Group of people standing in front of a zoom screen
The CritQuant Research Forum meets in person and online in October 2023.

“This study aims to contribute to advancing quantitative methods in educational research using the CritQuant framework based on critical race theory and intersectionality,” writes Principal Investigator Bong Jee Jang. “We believe that educational scholars would benefit from our work in considering CritQuant as a racially just method.”

Peeling Back Assumptions

Given her scholarly work focuses on the effects of campus climate on the sense of belonging of students of color in science, technology, engineering, and mathematics fields, Johnson is well-situated to critique the quantitative vs. qualitative dichotomy.

The reason why qualitative research is appropriate for answering questions of social justice is that “it can tap into communities the way that other research can’t, by asking about lived experiences or centering marginalized and minoritized voices.”

Conversely, quantitative research is seen as not amenable to social justice work because statistics can be used to advance and explain non-equitable conclusions, as in The Bell Curve.

“The history and restrictions of quantitative methods are seen as having limited value in an equity agenda. Folks like myself, trained in quantitative methods, are trying to figure out ways to use statistical research methods within critical frameworks such as CRT.”

One technique to make quantitative research more equity-minded—“positionality”—dispenses with the idea that the researcher is impartial. “CritQuant forces researchers to position themselves in the research and asks them to consider their biases and subjectivity,” Johnson notes. “Research questions arise from somewhere, after all.”

Johnson says her research interests often return her to when she was Director of Minority Student Affairs at Worcester (MA) Polytechnic Institute, supporting Black, Latinx, and Indigenous students. “That experience created lots of questions for me, and I often think back to the challenges my students had,” Johnson recalls.

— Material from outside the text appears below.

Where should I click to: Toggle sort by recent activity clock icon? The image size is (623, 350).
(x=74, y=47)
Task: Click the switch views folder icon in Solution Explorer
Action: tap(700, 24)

“My experiences as a Black woman working at primarily white institutions frames where I’m coming from in my research, and CritQuant makes me reckon with that,” Johnson continues. “Qualitative researchers are expected to do this work, so why aren’t quantitative researchers expected to do the same? We encourage our doctoral students to write out their positionality in their research design, in order to peel back assumptions of unbias and objectivity.”

Structures and Systems

Another technique is embedded in the CritQuant forum’s grant project and speaks directly to why the method has the power to transform educational research.

“Quantitative research often can situate deficits on the people being studied, whereas CritQuant research can be used to examine structures,” explains Johnson. “In other words, we’ve spent a lot of time trying to fix the student, but critical quantitative research has the power to examine whether outcome differences might be environmental or institutional. Maybe we don’t need to fix the student but instead look at fixing the structures and systems.”

As education graduate students ask more questions about how to integrate CritQuant into their research topics, the research forum is becoming a space where faculty can share their own experiences and challenges, such as how to use quantitative methods with subject groups that are small in number or how to incentivize participation ethically.

“I research groups that are already minoritized on campuses,” Johnson observes, “so when researching campus climate, I have to be able to overcome survey fatigue and build relationships in order to ask questions about racism and sexism. There is an extra labor required on the part of the researcher.”

Johnson sums up the work of the research forum as enacting the “critical” part of Critical Quantitative Theory. “It’s exciting to engage with faculty and graduate students in an informal way to sort that out.”